Dear Arpita Das

i thnk that the main problem is that you protein is unfolded and it tends to aggregate, in this way the histidine tag is not exposed but buried into the aggregate and the protein is not able to bind to the IMAC.

I understand that SDS can solve a little this problem, but it is also denaturing and it produce big size micelles that are not compatible at all with structural biology.

Generally for membrane protein other less strong but more expensive detergents as DM, DDM or OG are used in the lisis buffer and purification buffers.

is you protein a membrane protein or is just a soluble plant protein carryng post transaltional modification as many S-S bonds, glycosilations that are not performed by E.coli?

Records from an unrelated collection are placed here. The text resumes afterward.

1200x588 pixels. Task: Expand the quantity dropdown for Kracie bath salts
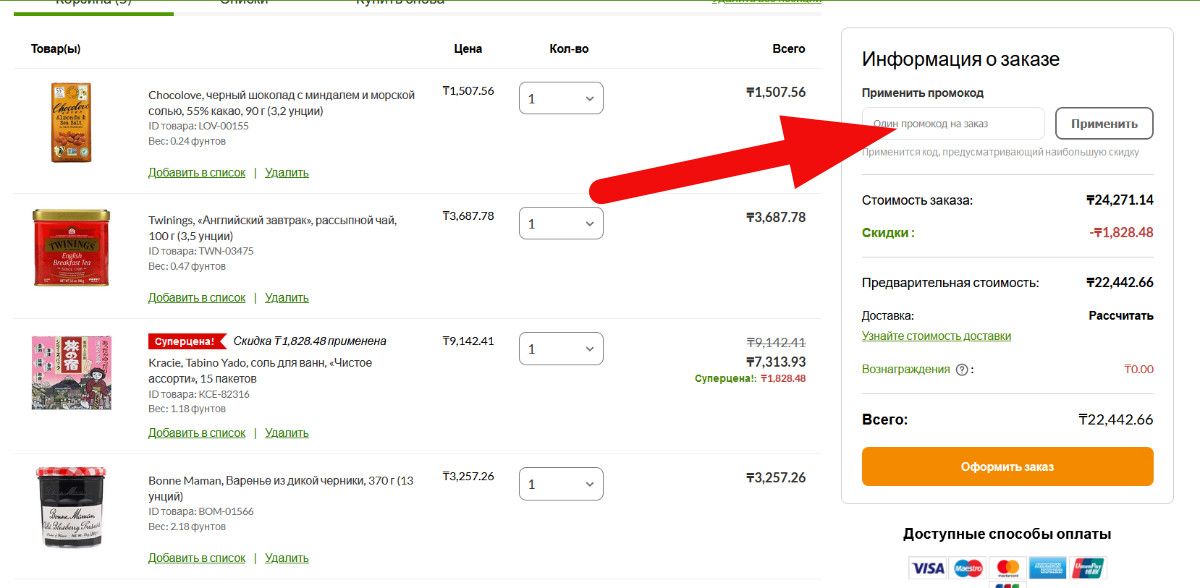click(x=561, y=348)
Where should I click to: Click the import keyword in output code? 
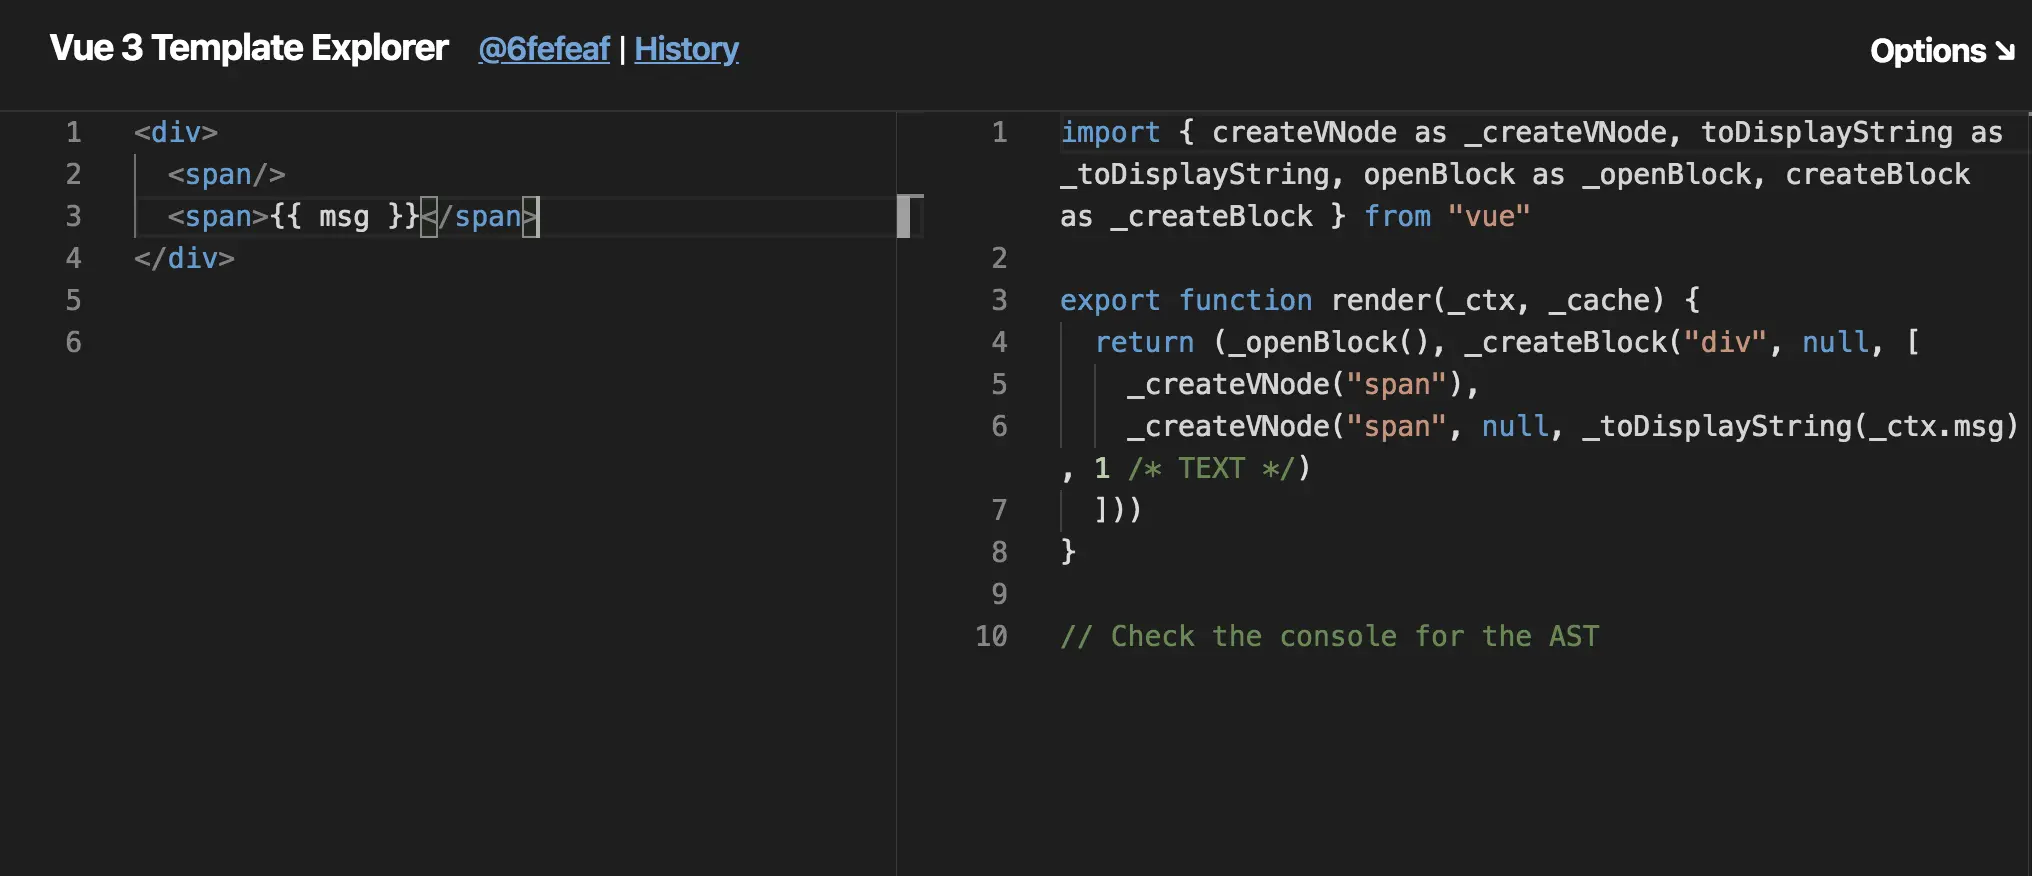pyautogui.click(x=1110, y=132)
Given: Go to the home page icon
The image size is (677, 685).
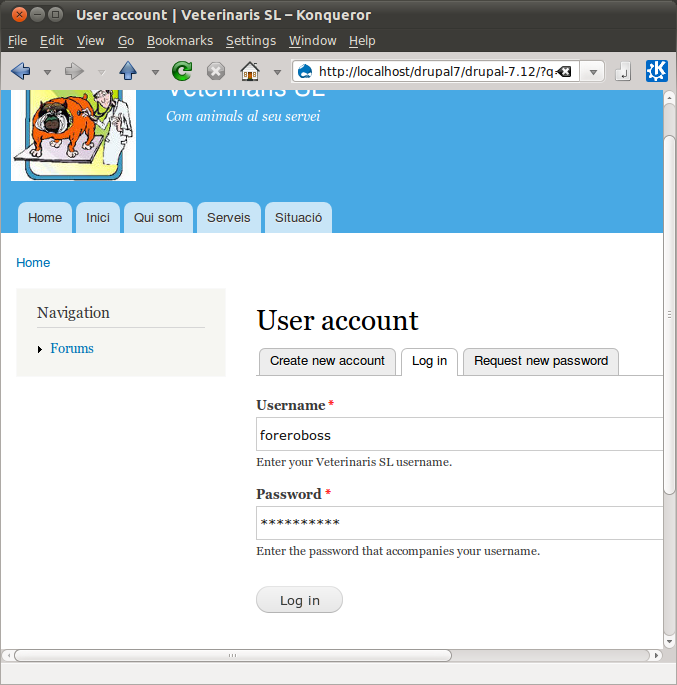Looking at the screenshot, I should pos(250,71).
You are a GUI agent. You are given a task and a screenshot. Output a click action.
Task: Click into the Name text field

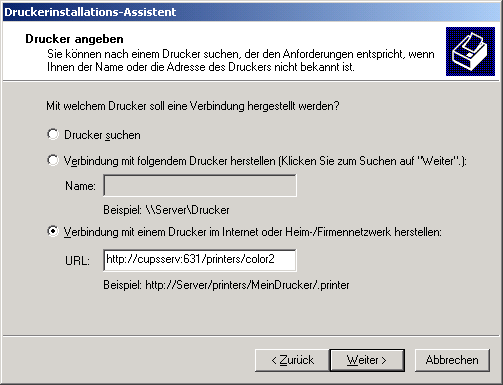[x=200, y=185]
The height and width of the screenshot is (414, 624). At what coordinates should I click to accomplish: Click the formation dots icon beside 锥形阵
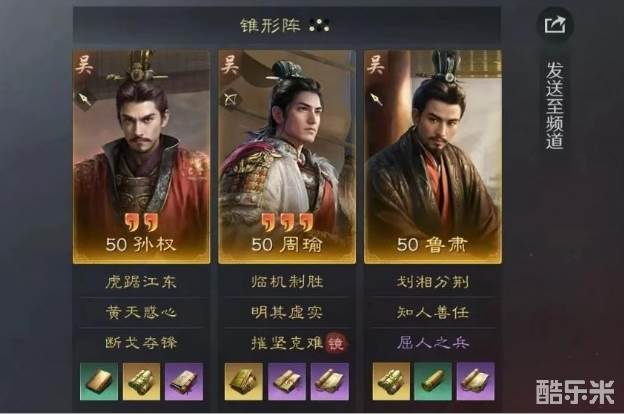tap(320, 26)
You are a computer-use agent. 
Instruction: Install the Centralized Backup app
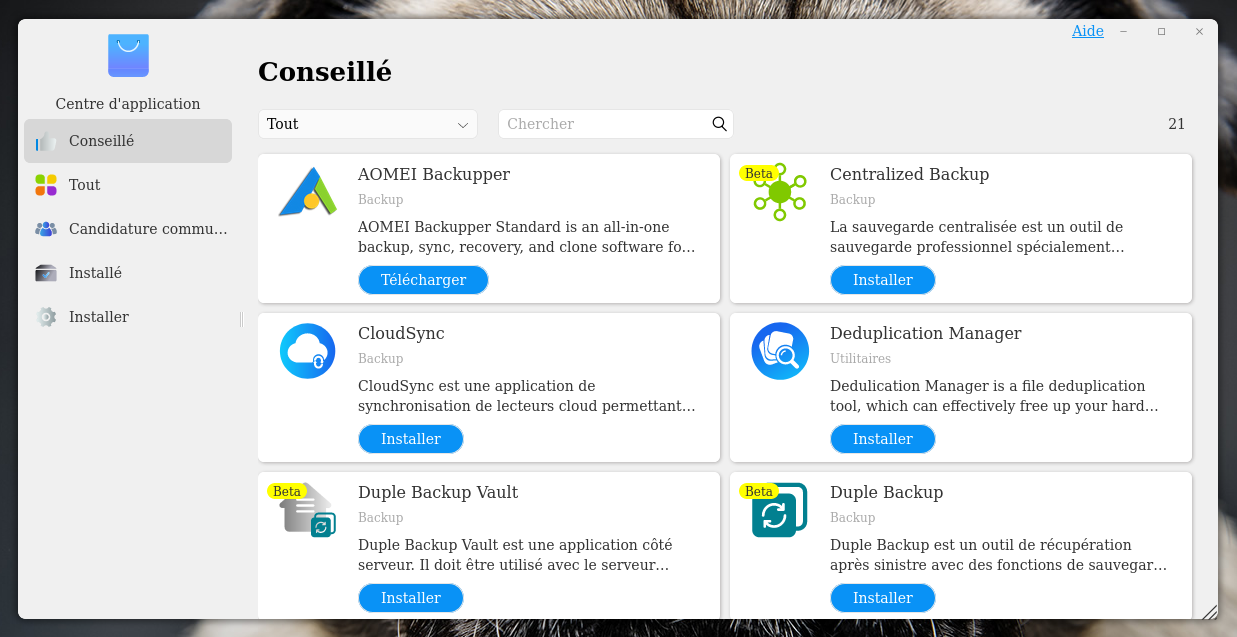(882, 280)
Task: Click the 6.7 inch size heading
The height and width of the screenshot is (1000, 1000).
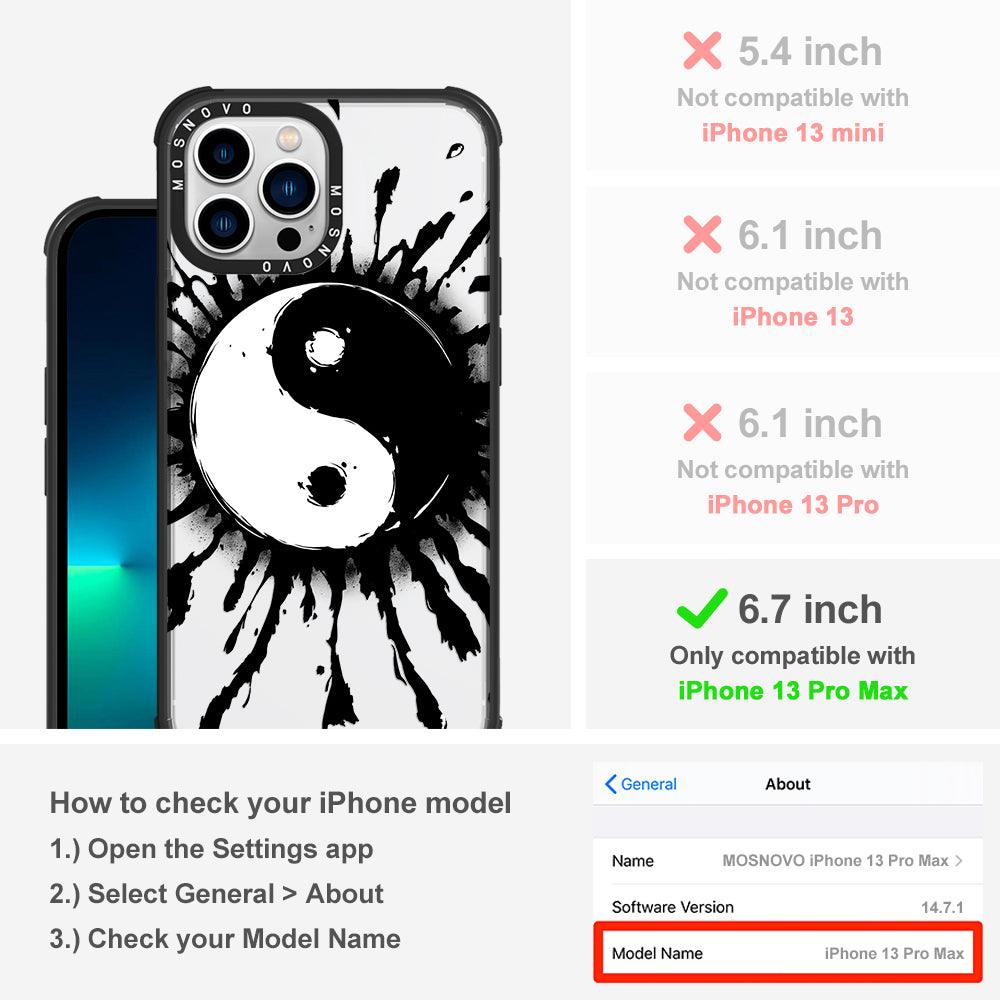Action: [810, 609]

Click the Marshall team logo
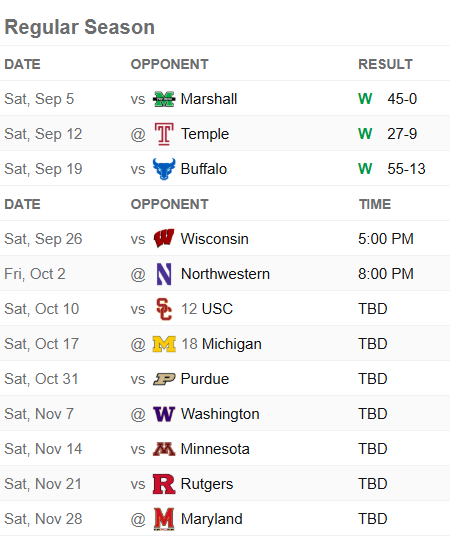164,99
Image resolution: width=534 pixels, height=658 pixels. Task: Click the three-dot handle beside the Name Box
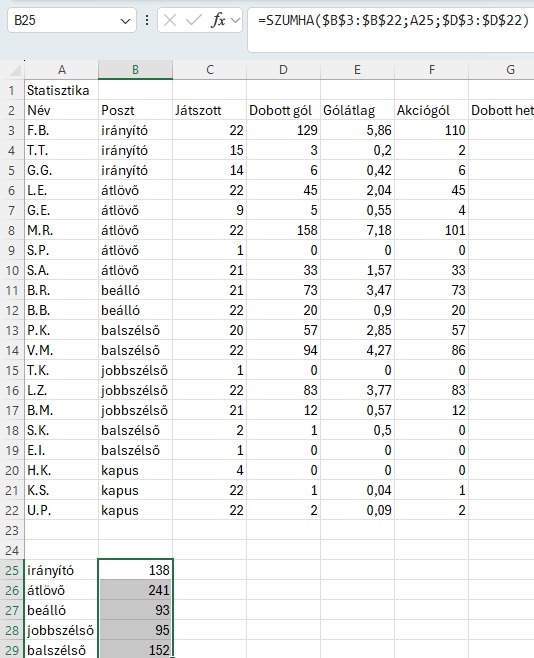[x=147, y=20]
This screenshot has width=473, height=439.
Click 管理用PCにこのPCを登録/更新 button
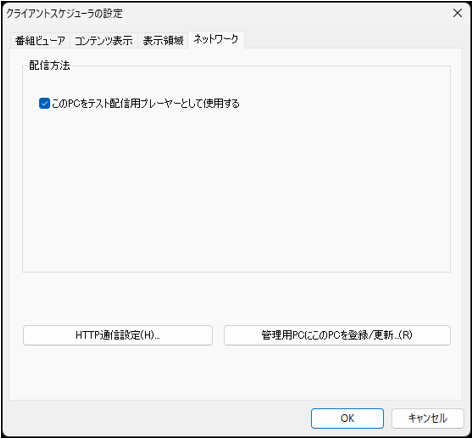click(x=337, y=335)
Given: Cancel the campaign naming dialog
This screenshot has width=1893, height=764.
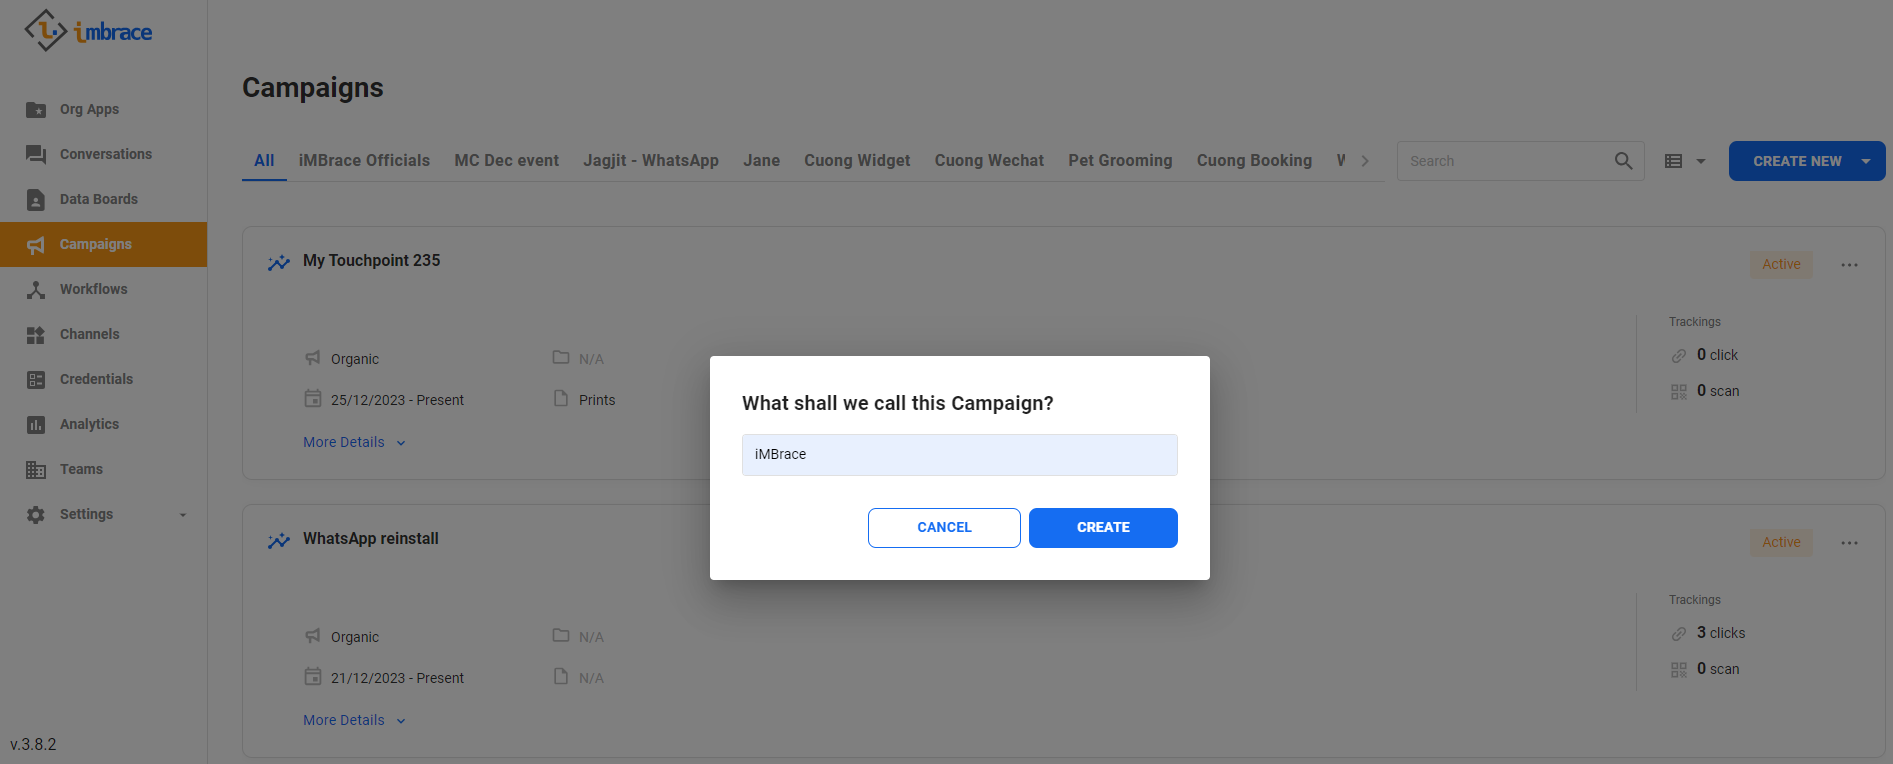Looking at the screenshot, I should (944, 527).
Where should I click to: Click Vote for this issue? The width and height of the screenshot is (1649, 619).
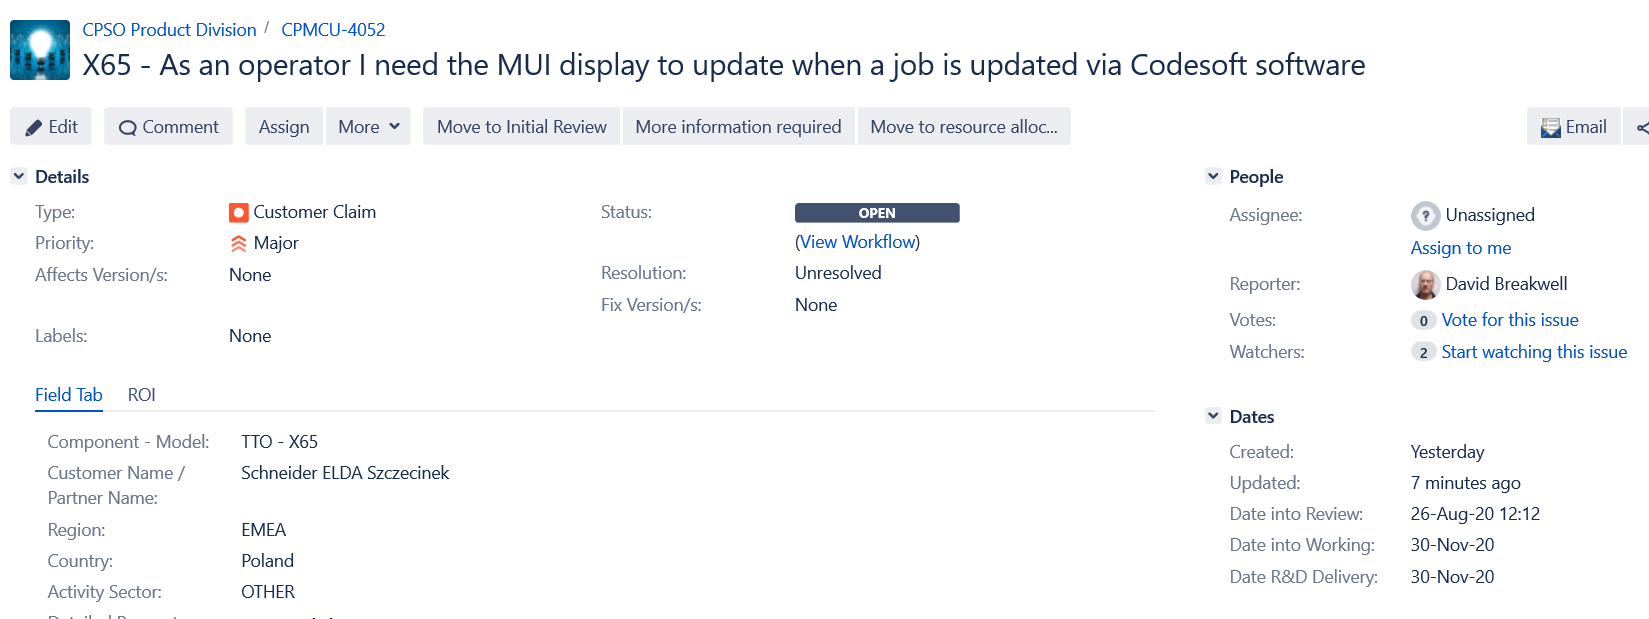[1509, 320]
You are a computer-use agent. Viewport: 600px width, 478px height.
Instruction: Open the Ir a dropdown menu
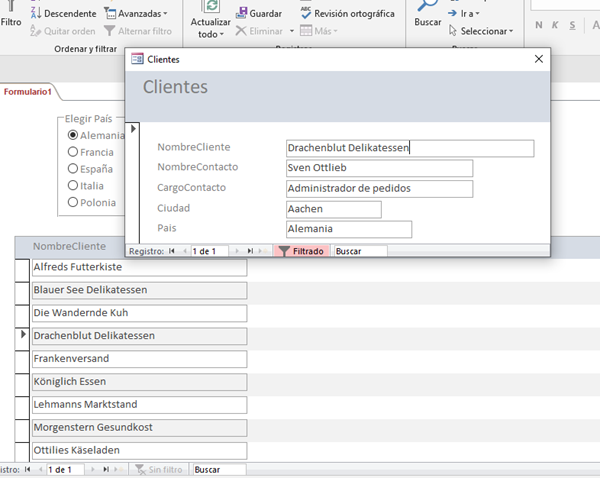click(x=467, y=14)
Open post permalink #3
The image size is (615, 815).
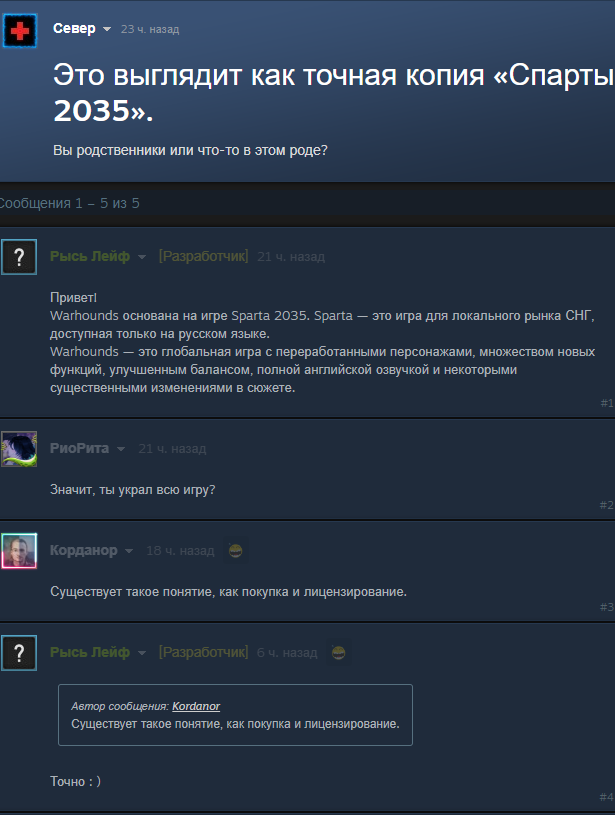point(607,607)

because in the first case (membrane protein) the use of a mild detergent could be a solution, but in the second case, i think that is it better if you leave e.coli and move in a mammalian expression sistem (ae expi293, CHO)

there are some chinese companies as biointron or Genescript that offer mamalian cell expression service with reasonable price. of course in this way you can only produce unlabelled protein (not 15N or 15N /13C) and it depends wich is your structural biology approach, NMR? X-ray? Cryo-EM?

best

Manuele

you might consider using an alternative affinity chromatography method.

@ Sebastian

- yes i have tried as low as 12-degree temp, not much difference. tried to check the expression right from 3 hours at 12 degree, its going into pellet.

- no my protein is not codon optimized, I have cloned it from Arabidopsis.

- I did use urea, but since we are planing for structural studies, refolding is not preferred.

- no purifying doings separately is not my agenda. i did not get this question, can you please explain, I want to get the whole protein intact.